Are you a business type or a creative type? Professor Jonathan S. Feinstein argues that creativity is not a point of division between sectors, but rather a point of convergence common to many endeavors. “I think about creativity and innovation very broadly,” says Feinstein, a professor of economics at Yale SOM. “I think you can learn about an artist, and an inventor, and a scientist, and a businessperson, and you can see that they all fit within a framework and are following certain patterns.”
Feinstein has been studying the topic of creativity for more than a decade. He teaches a popular course on the subject, The Practice and Management of Creativity and Innovation, and he recently published a book titled, The Nature of Creative Development.
As Feinstein explains it, his interest in creativity may be inexhaustible because the subject is both universal and irreducibly individual. While much of his work has been directed at exhuming the common logic of creative activity, this logic can only be observed in individual expression. And individual creativity has endless permutations. “You can go into a field — whether it’s an industry, or a field of business, or a field of science, or whatever it might be — and every single person has a different creative interest.”
Feinstein first ventured into the study of creativity by trying to better understand how individual efforts accumulate and shape society.
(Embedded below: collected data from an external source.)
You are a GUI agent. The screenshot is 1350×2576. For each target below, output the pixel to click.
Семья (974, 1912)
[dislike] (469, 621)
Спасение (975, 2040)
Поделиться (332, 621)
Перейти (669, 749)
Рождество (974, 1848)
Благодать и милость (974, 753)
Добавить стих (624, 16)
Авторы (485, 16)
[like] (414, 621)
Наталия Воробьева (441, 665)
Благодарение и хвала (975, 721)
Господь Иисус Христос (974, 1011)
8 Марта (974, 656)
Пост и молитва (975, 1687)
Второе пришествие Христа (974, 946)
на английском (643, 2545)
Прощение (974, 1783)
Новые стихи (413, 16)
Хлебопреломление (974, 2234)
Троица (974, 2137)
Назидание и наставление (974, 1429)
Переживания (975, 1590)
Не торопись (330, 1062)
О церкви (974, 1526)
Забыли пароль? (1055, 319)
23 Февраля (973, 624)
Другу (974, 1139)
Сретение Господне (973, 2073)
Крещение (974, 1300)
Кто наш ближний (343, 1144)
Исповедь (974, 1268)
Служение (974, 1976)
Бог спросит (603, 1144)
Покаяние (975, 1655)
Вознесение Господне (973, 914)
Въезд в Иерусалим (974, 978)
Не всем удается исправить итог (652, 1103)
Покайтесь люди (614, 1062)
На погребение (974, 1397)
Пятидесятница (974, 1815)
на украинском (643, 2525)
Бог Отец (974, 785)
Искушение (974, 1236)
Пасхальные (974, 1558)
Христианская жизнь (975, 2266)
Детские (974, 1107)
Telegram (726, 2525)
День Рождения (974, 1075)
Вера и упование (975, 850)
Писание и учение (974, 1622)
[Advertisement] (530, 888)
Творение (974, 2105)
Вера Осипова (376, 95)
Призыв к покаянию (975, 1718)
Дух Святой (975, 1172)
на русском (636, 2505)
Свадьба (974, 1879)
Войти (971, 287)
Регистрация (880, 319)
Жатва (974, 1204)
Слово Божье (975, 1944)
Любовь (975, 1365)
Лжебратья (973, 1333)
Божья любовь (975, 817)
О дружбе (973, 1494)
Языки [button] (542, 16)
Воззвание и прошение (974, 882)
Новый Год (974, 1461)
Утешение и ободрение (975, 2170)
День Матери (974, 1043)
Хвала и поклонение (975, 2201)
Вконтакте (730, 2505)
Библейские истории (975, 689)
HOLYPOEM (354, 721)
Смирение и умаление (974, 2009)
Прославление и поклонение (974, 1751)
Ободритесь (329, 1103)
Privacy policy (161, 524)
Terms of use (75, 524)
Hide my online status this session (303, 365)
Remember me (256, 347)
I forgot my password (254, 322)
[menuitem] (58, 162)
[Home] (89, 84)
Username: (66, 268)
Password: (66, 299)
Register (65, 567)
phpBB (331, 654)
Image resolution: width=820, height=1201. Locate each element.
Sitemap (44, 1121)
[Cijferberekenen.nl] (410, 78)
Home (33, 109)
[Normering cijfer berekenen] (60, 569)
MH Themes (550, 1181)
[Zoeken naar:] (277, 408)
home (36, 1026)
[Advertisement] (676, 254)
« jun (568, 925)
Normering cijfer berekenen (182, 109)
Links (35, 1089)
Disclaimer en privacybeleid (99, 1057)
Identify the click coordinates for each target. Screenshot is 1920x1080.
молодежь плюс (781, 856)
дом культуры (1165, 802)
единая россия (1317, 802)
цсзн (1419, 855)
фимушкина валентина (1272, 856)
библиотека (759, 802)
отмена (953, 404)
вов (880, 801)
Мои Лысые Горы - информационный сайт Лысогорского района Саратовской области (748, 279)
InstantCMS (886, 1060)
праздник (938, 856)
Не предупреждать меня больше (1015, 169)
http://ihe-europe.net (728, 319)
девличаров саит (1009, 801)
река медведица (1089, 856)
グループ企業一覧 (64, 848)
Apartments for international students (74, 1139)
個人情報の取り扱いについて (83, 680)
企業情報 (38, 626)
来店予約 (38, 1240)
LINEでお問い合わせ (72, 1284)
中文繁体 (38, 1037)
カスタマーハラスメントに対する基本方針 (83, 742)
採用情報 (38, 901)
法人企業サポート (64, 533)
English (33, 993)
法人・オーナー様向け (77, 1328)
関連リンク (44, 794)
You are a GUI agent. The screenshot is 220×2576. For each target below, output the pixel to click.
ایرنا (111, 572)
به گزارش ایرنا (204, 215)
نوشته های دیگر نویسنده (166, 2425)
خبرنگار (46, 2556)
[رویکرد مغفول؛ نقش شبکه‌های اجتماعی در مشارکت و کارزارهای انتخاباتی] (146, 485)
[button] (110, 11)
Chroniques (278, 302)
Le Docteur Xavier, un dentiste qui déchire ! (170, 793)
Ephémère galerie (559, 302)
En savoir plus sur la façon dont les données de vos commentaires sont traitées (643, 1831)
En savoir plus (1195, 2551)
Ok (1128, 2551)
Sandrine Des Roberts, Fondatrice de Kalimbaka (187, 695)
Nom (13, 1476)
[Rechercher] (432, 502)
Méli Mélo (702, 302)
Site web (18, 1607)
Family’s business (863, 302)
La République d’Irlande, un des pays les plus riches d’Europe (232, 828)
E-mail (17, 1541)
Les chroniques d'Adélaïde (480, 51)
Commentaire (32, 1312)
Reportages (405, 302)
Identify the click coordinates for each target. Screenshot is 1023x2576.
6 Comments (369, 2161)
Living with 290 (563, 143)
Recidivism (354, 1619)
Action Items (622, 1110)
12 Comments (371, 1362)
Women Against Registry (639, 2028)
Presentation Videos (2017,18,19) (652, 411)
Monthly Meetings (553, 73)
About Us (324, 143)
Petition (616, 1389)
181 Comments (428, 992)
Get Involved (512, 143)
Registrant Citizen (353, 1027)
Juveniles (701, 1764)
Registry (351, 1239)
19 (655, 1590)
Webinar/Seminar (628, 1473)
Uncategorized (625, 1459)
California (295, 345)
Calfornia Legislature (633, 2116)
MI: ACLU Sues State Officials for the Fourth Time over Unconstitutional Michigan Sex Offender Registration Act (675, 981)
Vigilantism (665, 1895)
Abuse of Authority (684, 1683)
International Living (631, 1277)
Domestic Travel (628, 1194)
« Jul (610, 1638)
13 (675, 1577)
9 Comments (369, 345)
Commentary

He says, “I’m interested in how every individual comes to make a distinctive contribution. To me, that’s kind of like watching culture create itself.” He realized that creativity was an essential part of this process.
Feinstein initially approached the question of how creativity works with an economist’s toolset and tried to model the process. But he reached a breakthrough, with a moment of creative inspiration, when he decided to interview a number of scholars engaged in creative pursuits. He noticed early on that each person had a distinctive area of creative interest. “I don’t think that they understood, necessarily, how distinctive [their interest] was to them, because they’re just one person,” says Feinstein. “But when I could line up 30 of them in a row, I could see how every single person had a different thing that interested them that they wanted to go out and do.”
This was the beginning of the theory of creative development that Feinstein outlines in his book. He sees creativity as a two-step process. First, individuals form creative interests -- fields or self-defined topics that they wish to explore. The formation of the interest can come years or even decades before the final creative output. The next step is creative development, in which individuals generate and pursue ideas and projects that are related to their conceptions of their creative interests. Feinstein outlines phases in the process, such as what he calls “creative response,” in which someone encounters a stimulus that resonates with his or her interest.
As he honed his theories, Feinstein studied a number of creative luminaries. He devoured biographies, he perused the complete writings of John Maynard Keynes, he dissected the autobiography of Alexander Calder, and he boned up on enough physics to understand Einstein’s contributions to the field. He discusses approximately 70 different people in his book, illustrating his ideas with examples from their lives.
Feinstein notes that a lot of writing about creativity focuses on the dramatic moment at the end of the creative process, when a problem is solved or an invention created. “I’m more interested in the whole process,” says Feinstein. “How did they even come to focus on a topic that was distinctive to them? That’s interesting to me. And then, how do they eventually, through a winding path, come around to make a contribution, which might be what they first thought it would be or might be quite different?”
As Feinstein studied creative contributions in business, art, music, and science, he harvested his insights and delivered them to the classroom. He has taught a course on creativity for the last several years. In addition to learning about the creative process, students in Feinstein’s class engage in group creativity exercises and study topics such as the obstacles to creativity, brainstorming, and the nature of creativity in teams and organizations. Feinstein also teaches a series of cases about the management of creativity.
In his course, Feinstein aims to teach both sides of the creativity and innovation equation. One side is how to tap one’s own creativity. “I think students get excited about that,” says Feinstein. “It gives them access to that sense of, ‘I can be creative. There are processes that I can understand and that I can go through. I can make my own creative contribution.’” The other side is how to manage the creativity of others within an organization. “The more you see the different case studies, the more you begin to get a feeling for creativity itself and how it works, which is very useful if you’re going to manage people in creative activities.”
Feinstein emphasizes that his studies of creative types (defined broadly) have a very practical side. “Creativity is often the source of value in business. It’s the thing that gives you a distinctive product or service… Companies today recognize that.” Feinstein also throws in an argument for academic rigor: “You have to understand the creative process. That’s where good management starts: You understand what these people are doing, and how they go about it.”